La 'niña prodigio' del tenis femenino tuvo un peculiar 14 de febrero este año, ya que según el reporte policial se le acercó a su ex para gritarle cuando hacía ejercicios en el gimnasio, él buscó evitar conflictos caminando hacia las duchas y fue cuando la ex tenista le bloqueó el camino y dio un golpe en el pecho.
Los problemas de Capriati con la justicia datan desde 1993 en que se le encontró robando en una tienda, en tanto que al año siguiente recibió cargos por posesión de marihuana. En 1994, donde solo jugó un partido, al tenista reconoció que sus problemas eran más fuertes de los contemplados por muchos, pues admitió haber intentado suicidarse por malos resultados en el tenis, su apariencia y sus relaciones amorosas.

Los registros del condado de Palm Beach muestran que se demandó a la estadounidense el pasado miércoles, por lo que deberá responder por sus acciones ante un jurado el próximo 17 de abril, pese a no haber sido arrestada ni tener un abogado de momento.

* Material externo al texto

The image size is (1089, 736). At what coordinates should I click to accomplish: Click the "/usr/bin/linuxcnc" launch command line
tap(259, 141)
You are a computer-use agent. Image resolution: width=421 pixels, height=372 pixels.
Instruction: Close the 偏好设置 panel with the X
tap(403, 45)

El caso se complica para la jugadora que a sus 16 años obtuvo la medalla de oro en los Juegos Olímpicos de Barcelona 1992, ya que Brannan le dijo a la policía que desde que rompió su relación con Capriati en 201, ella lo ha buscado y acosado.

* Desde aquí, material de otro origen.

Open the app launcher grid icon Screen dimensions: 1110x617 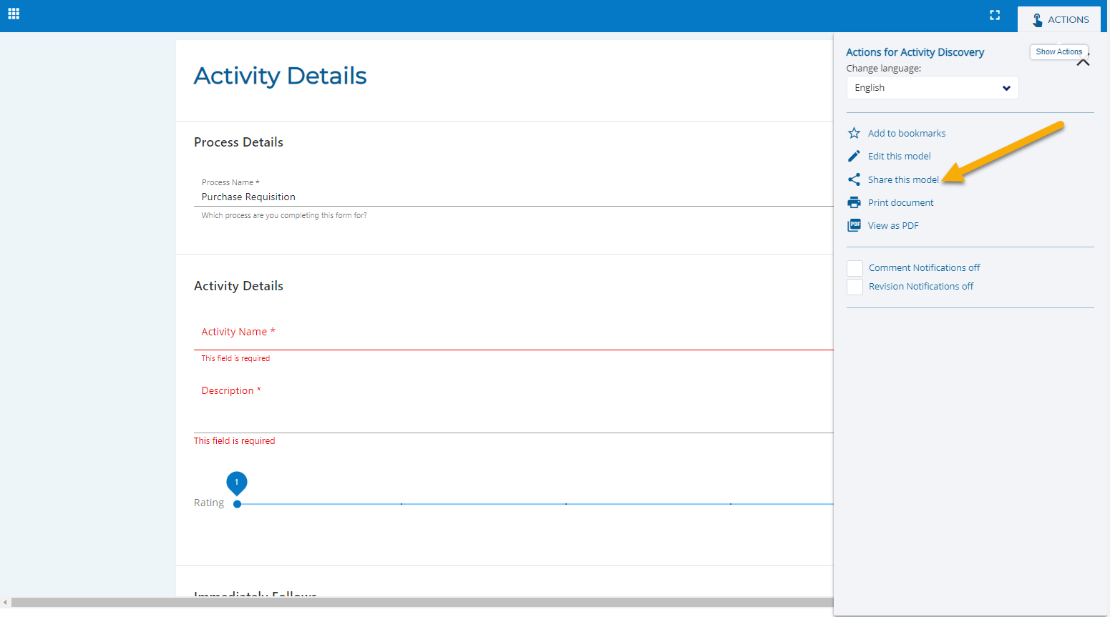[x=14, y=14]
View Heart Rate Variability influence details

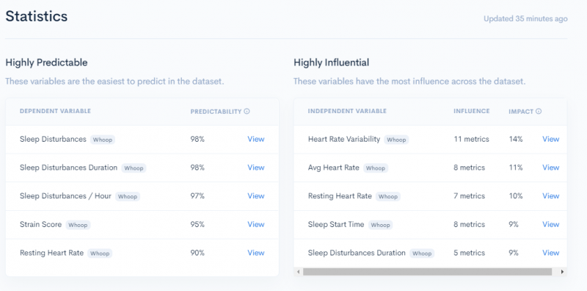coord(551,139)
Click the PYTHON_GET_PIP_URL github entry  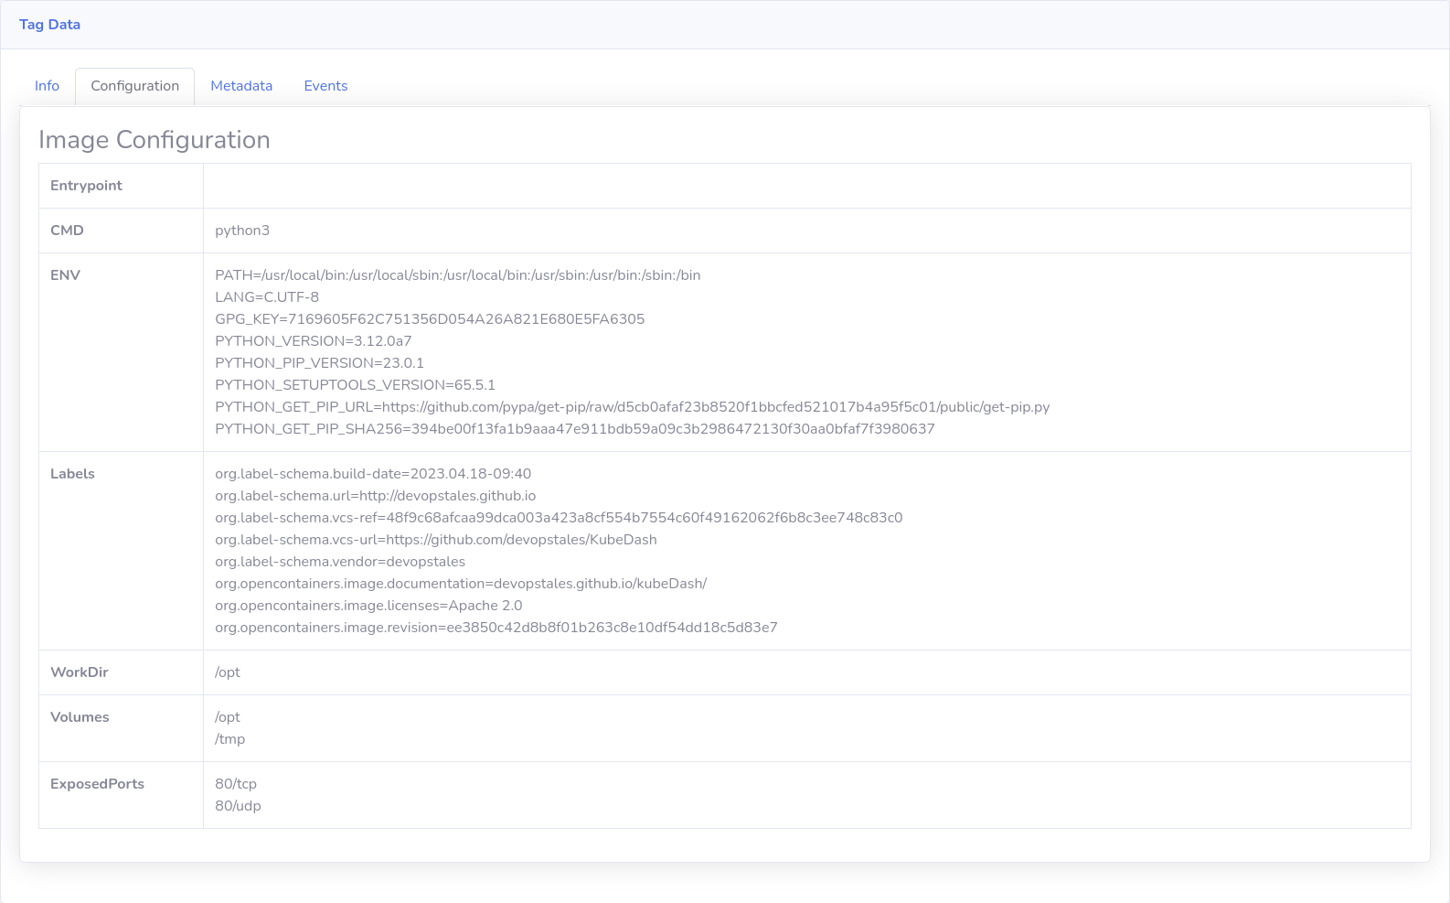pyautogui.click(x=632, y=407)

Conocida por ser una de las tenistas más fuertes de su época, Jennifer irrumpió cual tromba en el “deporte blanco” a inicios de la década de 1990, cuando llegó a la semifinal de Wimbledon en el mismo año que ganó su medalla de oro
La integrante del salón de la fama internacional de dicho deporte ganó dos Abiertos de Australia, además de un Roland Garros, pese a que se retiró en 2004 a los 28 años de vida por una serie de lesiones, y a que se tomó un par de años (1994-1995) en los que comenzó a destacar, pero por razones ajenas al deporte.

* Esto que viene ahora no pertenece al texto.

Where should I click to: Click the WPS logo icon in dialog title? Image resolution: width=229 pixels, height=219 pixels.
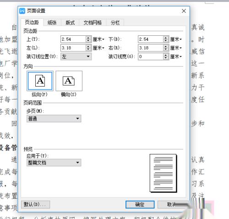(x=22, y=11)
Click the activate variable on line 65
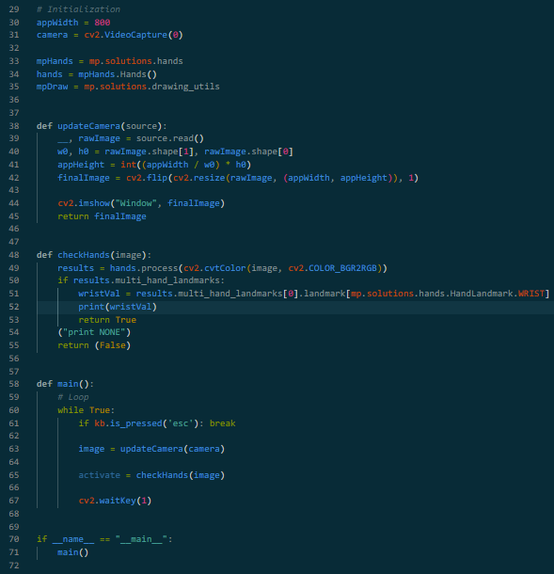Viewport: 554px width, 574px height. [x=99, y=475]
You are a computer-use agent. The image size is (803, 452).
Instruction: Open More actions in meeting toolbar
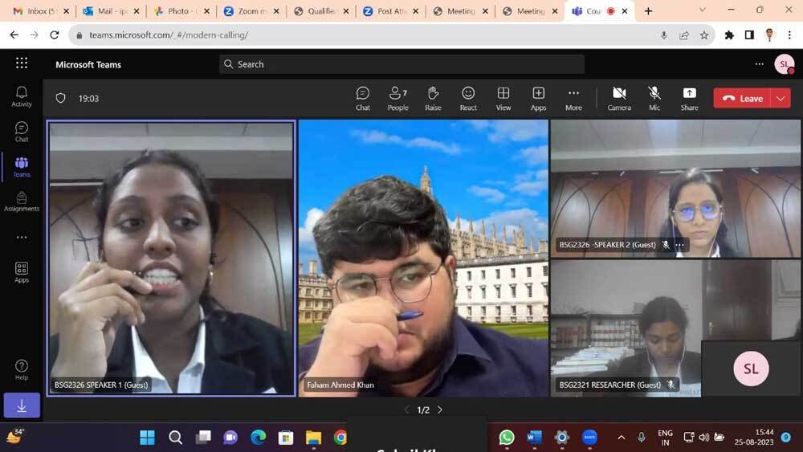pos(573,98)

En 2010 volvió a estar cerca de acabar la vida de Capriati, pues fue encontrada inconsciente en un cuarto de hotel en Florida por los trabajadores, que llamaron de inmediato a un hospital donde la tenista logró recuperarse y mantener en el anonimato la substancia que le ocasionó perder la conciencia y poner en peligro su vida.